Stored data
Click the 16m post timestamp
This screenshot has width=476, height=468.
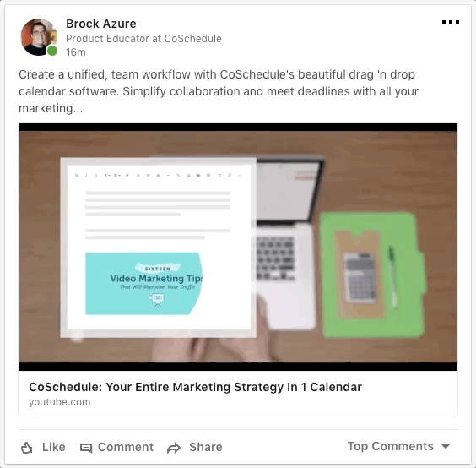[76, 52]
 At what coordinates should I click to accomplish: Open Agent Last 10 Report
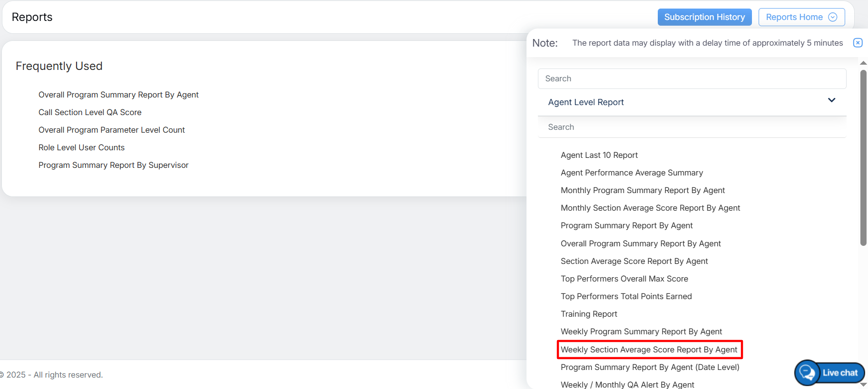coord(599,155)
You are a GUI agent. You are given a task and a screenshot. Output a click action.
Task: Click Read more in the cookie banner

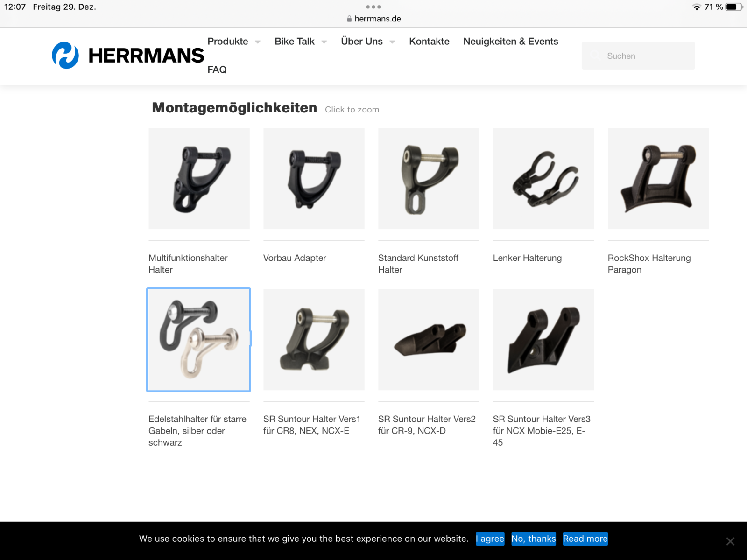pyautogui.click(x=585, y=539)
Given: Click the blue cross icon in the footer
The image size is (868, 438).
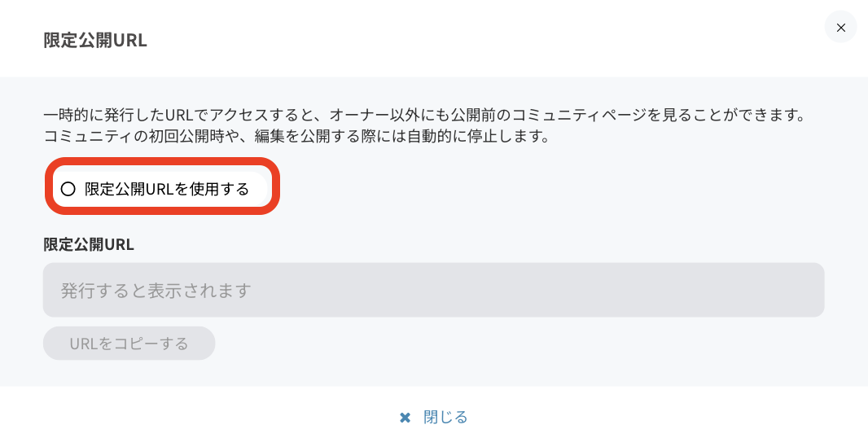Looking at the screenshot, I should pos(405,418).
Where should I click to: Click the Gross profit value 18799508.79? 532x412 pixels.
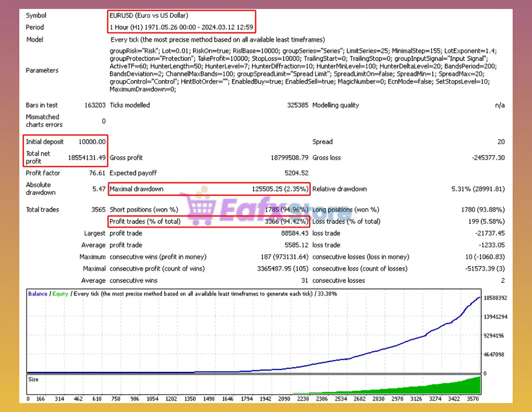click(x=289, y=158)

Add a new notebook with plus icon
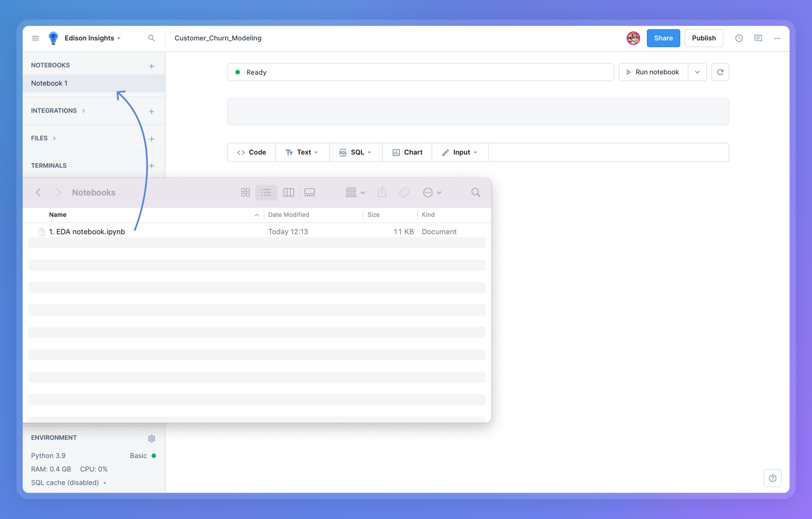[151, 66]
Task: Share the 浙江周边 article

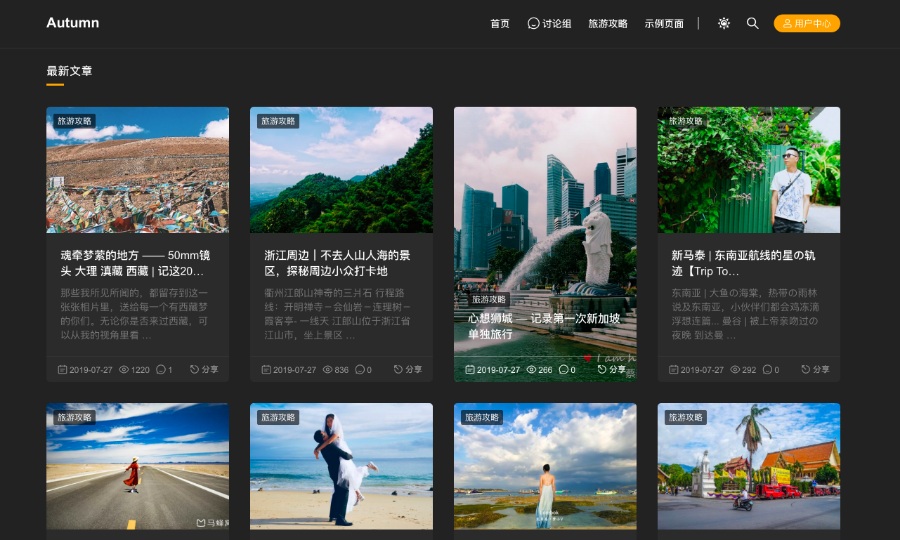Action: coord(408,369)
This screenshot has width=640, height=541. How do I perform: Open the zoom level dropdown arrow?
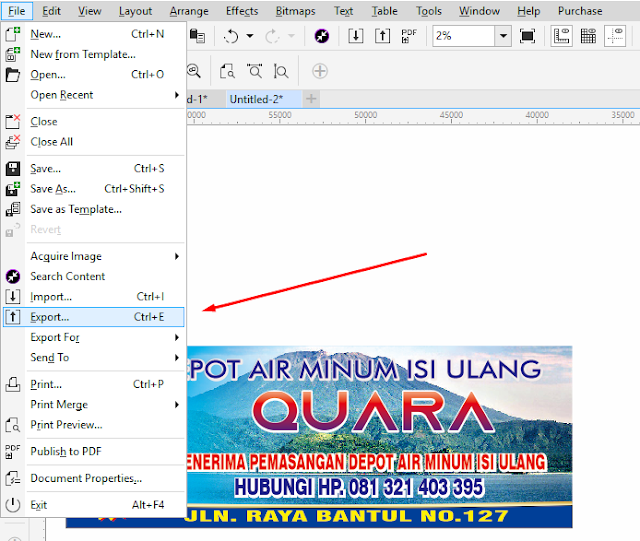[503, 36]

Directions:
Every entry above should be written out again verbatim, with no pictures included.

Solution for this exercise:
Click the 16m post timestamp
This screenshot has width=476, height=468.
[76, 52]
 At what coordinates should I click to accomplish: Open Agent Last 10 Report
coord(599,155)
You are a GUI agent. You are given a task and a screenshot. Output a click action.
Task: Click Read more in the cookie banner

pyautogui.click(x=585, y=539)
Given: Click the blue cross icon in the footer
The image size is (868, 438).
Looking at the screenshot, I should pos(405,418).
Where should I click to: Click the Gross profit value 18799508.79? 532x412 pixels.
click(x=289, y=158)

Add a new notebook with plus icon
[151, 66]
Task: Share the 浙江周边 article

Action: coord(408,369)
This screenshot has width=640, height=541. How do I perform: Open the zoom level dropdown arrow?
[503, 36]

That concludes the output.